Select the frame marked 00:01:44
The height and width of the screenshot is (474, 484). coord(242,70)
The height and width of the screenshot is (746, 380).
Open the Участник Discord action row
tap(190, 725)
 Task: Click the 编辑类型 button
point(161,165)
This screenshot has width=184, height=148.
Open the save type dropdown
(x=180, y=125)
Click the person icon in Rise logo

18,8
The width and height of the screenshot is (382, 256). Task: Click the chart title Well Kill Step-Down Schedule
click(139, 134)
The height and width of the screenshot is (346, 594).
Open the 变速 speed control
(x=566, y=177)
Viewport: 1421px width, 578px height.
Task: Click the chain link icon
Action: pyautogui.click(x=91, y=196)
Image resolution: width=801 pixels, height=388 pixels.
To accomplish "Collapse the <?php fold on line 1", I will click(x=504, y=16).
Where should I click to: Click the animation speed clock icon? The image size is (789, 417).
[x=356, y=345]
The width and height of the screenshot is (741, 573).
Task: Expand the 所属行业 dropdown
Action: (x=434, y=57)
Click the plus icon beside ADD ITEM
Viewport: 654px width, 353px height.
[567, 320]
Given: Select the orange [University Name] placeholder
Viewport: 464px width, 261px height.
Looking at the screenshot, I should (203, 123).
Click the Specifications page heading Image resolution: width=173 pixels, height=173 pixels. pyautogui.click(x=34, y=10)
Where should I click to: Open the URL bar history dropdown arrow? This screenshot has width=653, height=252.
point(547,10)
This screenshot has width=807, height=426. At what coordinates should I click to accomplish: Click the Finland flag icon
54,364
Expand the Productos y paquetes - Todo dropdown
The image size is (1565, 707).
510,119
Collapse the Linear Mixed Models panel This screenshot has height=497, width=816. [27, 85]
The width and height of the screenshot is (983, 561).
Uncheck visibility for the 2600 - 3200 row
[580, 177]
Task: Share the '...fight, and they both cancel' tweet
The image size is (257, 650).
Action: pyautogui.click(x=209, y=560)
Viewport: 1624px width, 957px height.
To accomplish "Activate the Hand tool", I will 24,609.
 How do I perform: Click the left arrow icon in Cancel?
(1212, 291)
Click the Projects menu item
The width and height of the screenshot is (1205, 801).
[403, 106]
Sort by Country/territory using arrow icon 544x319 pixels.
++++++++++++++++++++
What is needed: The response must consist solely of the lines from the one with "Image resolution: width=801" through the end of the listing above, copied exactly; please include the first and the last.

Output below:
Image resolution: width=801 pixels, height=388 pixels.
To accomplish "Collapse the <?php fold on line 1", I will click(x=504, y=16).
Where should I click to: Click the animation speed clock icon? The image size is (789, 417).
[x=356, y=345]
The width and height of the screenshot is (741, 573).
Task: Expand the 所属行业 dropdown
Action: (x=434, y=57)
Click the plus icon beside ADD ITEM
Viewport: 654px width, 353px height.
[567, 320]
Given: Select the orange [University Name] placeholder
Viewport: 464px width, 261px height.
Looking at the screenshot, I should (203, 123).
Click the Specifications page heading Image resolution: width=173 pixels, height=173 pixels. pyautogui.click(x=34, y=10)
Where should I click to: Open the URL bar history dropdown arrow? This screenshot has width=653, height=252.
point(547,10)
This screenshot has width=807, height=426. At what coordinates should I click to accomplish: Click the Finland flag icon
54,364
Expand the Productos y paquetes - Todo dropdown
The image size is (1565, 707).
510,119
Collapse the Linear Mixed Models panel This screenshot has height=497, width=816. [27, 85]
The width and height of the screenshot is (983, 561).
Uncheck visibility for the 2600 - 3200 row
[580, 177]
Task: Share the '...fight, and they both cancel' tweet
The image size is (257, 650).
Action: pyautogui.click(x=209, y=560)
Viewport: 1624px width, 957px height.
To accomplish "Activate the Hand tool", I will 24,609.
 How do I perform: Click the left arrow icon in Cancel?
(1212, 291)
Click the Projects menu item
The width and height of the screenshot is (1205, 801).
[403, 106]
Sort by Country/territory using arrow icon 544x319 pixels.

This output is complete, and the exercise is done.